Welcome To The War & Tactics Forum => About The WaT Forum: Rules, Updates, News => Topic started by: TechAdmin on 24 November 2011, 22:15:35

Title: WaT Mishap NOV 24, 2011
Post by: TechAdmin on 24 November 2011, 22:15:35
The WaT forum was offline and not reachable from the outside for a large portion of today.

I got wind of the problem at 2025 forum time, double checked and found an email from Koen from 1853 that said WaT was down.

I informed our host (http://hostsuar.com (http://hostsuar.com)) by "urgent" ticket at 2038: At 2043 they had our forum fixed and the problem solved. Now, *thats* what I call service! Show me any other host who is equally responsive, personally have not met any, hats off and a big thank you to Carlos from the hostsuar team.  :champ: iconclap smallclap hatsoff

What had happened was that the main starting file (settings.php) of our forum software for some reason had gone blank, empty. Hostsuar overwrote the empty file with one of the last backup, this solved the problem..

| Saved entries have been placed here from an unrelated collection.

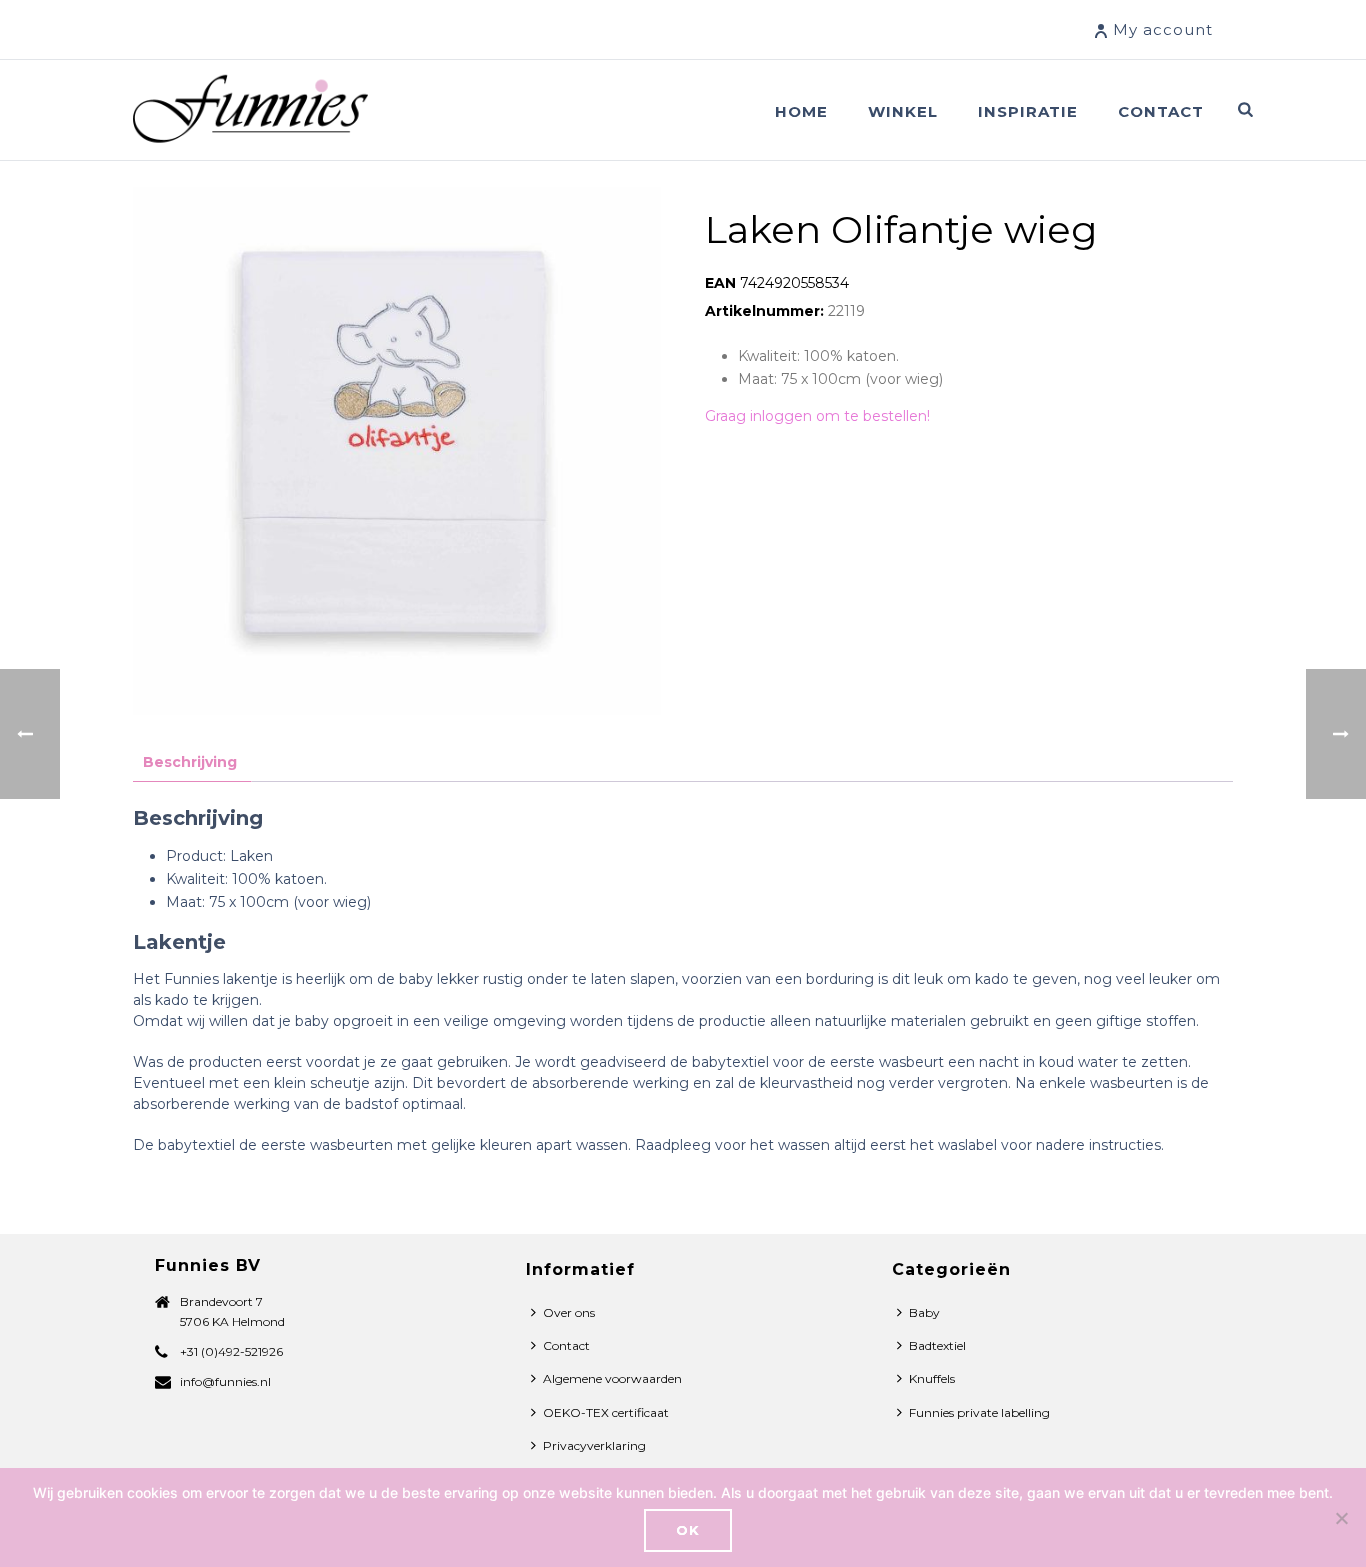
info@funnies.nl (225, 1381)
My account (1163, 29)
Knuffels (932, 1378)
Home (801, 111)
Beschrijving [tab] (190, 762)
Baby (924, 1312)
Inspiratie (1028, 111)
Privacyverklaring (594, 1445)
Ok (688, 1530)
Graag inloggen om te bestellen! (817, 416)
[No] (1341, 1518)
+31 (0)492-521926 (231, 1351)
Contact (1161, 111)
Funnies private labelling (979, 1412)
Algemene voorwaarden (612, 1378)
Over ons (569, 1312)
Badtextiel (937, 1345)
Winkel (903, 111)
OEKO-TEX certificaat (606, 1412)
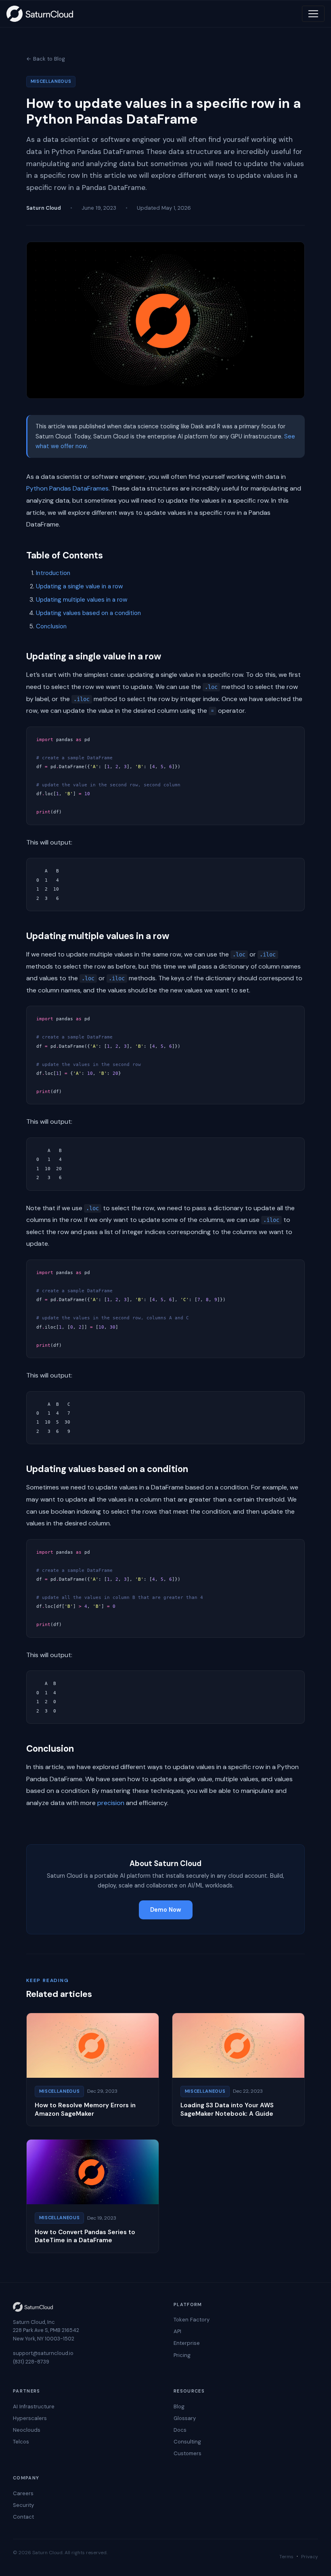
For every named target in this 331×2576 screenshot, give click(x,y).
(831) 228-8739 (31, 2361)
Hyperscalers (30, 2418)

What is not clear is how it could occur that the file went blank at the first place, as we havent modified or worked on forum files for at least a week. We are investigating to hopĆ¼efully prevent this from happening again.

I am sorry for any inconvinience caused and that I could not react earlier, hope the forum was not offline too long.


Title: Re: WaT Mishap NOV 24, 2011
Post by: TechAdmin on 25 November 2011, 07:52:42
As the forum went offline again tonight 0201, NOV 25 I have gone investgating deeper and found the cause for the emptying out of the Settings.php file thanks to people at Catskill Technologies (http://www.catskilltech.com/freeSW/SMF/faqs/):

Background: The Settings.php file for some odd reason is used to log the last database error time stamp (why this is so only the developers of SMF will know, but its really bad programming).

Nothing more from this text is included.